Work order:
Each entry below is to be printed verbatim.

[Entries taken from a collection]
[Start of section]
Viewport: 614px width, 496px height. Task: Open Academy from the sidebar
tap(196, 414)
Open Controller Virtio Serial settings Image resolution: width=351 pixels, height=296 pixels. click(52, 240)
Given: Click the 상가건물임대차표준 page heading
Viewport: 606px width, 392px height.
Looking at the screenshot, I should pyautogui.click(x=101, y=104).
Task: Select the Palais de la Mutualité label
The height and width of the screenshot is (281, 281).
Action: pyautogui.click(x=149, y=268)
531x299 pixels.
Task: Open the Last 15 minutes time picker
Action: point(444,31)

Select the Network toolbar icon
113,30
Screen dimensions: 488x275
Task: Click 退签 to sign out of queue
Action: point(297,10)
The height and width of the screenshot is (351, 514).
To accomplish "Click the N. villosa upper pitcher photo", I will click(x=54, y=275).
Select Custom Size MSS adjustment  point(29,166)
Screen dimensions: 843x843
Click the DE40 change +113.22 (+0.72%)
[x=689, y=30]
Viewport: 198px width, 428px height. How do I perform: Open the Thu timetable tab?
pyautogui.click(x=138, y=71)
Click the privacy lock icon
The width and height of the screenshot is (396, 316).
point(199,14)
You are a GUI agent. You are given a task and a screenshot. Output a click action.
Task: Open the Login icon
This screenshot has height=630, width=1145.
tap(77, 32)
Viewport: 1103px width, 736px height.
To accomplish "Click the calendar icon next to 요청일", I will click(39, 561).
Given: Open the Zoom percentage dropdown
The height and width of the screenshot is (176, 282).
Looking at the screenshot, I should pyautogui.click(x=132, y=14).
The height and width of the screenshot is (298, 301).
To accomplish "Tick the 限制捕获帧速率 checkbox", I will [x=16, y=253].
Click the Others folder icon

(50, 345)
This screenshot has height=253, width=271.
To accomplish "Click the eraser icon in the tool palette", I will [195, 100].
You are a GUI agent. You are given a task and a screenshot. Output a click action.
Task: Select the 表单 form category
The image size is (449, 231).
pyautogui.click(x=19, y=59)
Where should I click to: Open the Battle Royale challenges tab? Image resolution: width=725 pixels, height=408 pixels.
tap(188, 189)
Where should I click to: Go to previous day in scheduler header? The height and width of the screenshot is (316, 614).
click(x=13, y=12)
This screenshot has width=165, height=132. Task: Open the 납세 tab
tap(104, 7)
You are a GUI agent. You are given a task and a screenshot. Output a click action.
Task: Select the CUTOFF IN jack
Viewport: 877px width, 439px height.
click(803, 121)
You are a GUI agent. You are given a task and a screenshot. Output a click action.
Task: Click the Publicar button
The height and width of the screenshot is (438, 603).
[End of section]
Exercise output:
Viewport: 614px width, 496px height. Task: Open Academy from the sidebar
tap(196, 414)
Open Controller Virtio Serial settings Image resolution: width=351 pixels, height=296 pixels. click(52, 240)
Given: Click the 상가건물임대차표준 page heading
Viewport: 606px width, 392px height.
Looking at the screenshot, I should pyautogui.click(x=101, y=104).
Task: Select the Palais de la Mutualité label
The height and width of the screenshot is (281, 281).
Action: pyautogui.click(x=149, y=268)
531x299 pixels.
Task: Open the Last 15 minutes time picker
Action: point(444,31)

Select the Network toolbar icon
113,30
Screen dimensions: 488x275
Task: Click 退签 to sign out of queue
Action: point(297,10)
The height and width of the screenshot is (351, 514).
To accomplish "Click the N. villosa upper pitcher photo", I will click(x=54, y=275).
Select Custom Size MSS adjustment  point(29,166)
Screen dimensions: 843x843
Click the DE40 change +113.22 (+0.72%)
[x=689, y=30]
Viewport: 198px width, 428px height. How do I perform: Open the Thu timetable tab?
pyautogui.click(x=138, y=71)
Click the privacy lock icon
The width and height of the screenshot is (396, 316).
point(199,14)
You are a GUI agent. You are given a task and a screenshot. Output a click action.
Task: Open the Login icon
This screenshot has height=630, width=1145.
tap(77, 32)
Viewport: 1103px width, 736px height.
To accomplish "Click the calendar icon next to 요청일", I will click(39, 561).
Given: Open the Zoom percentage dropdown
The height and width of the screenshot is (176, 282).
Looking at the screenshot, I should pyautogui.click(x=132, y=14).
The height and width of the screenshot is (298, 301).
To accomplish "Tick the 限制捕获帧速率 checkbox", I will [x=16, y=253].
Click the Others folder icon

(50, 345)
This screenshot has height=253, width=271.
To accomplish "Click the eraser icon in the tool palette", I will [195, 100].
You are a GUI agent. You are given a task and a screenshot. Output a click action.
Task: Select the 表单 form category
The image size is (449, 231).
pyautogui.click(x=19, y=59)
Where should I click to: Open the Battle Royale challenges tab? Image resolution: width=725 pixels, height=408 pixels.
tap(188, 189)
Where should I click to: Go to previous day in scheduler header? The height and width of the screenshot is (316, 614).
click(x=13, y=12)
This screenshot has width=165, height=132. Task: Open the 납세 tab
tap(104, 7)
You are a GUI agent. You are given a task and a screenshot. Output a click action.
Task: Select the CUTOFF IN jack
Viewport: 877px width, 439px height.
click(803, 121)
You are a GUI agent. You are given a task and a screenshot. Output a click action.
Task: Click the Publicar button
The height and width of the screenshot is (438, 603).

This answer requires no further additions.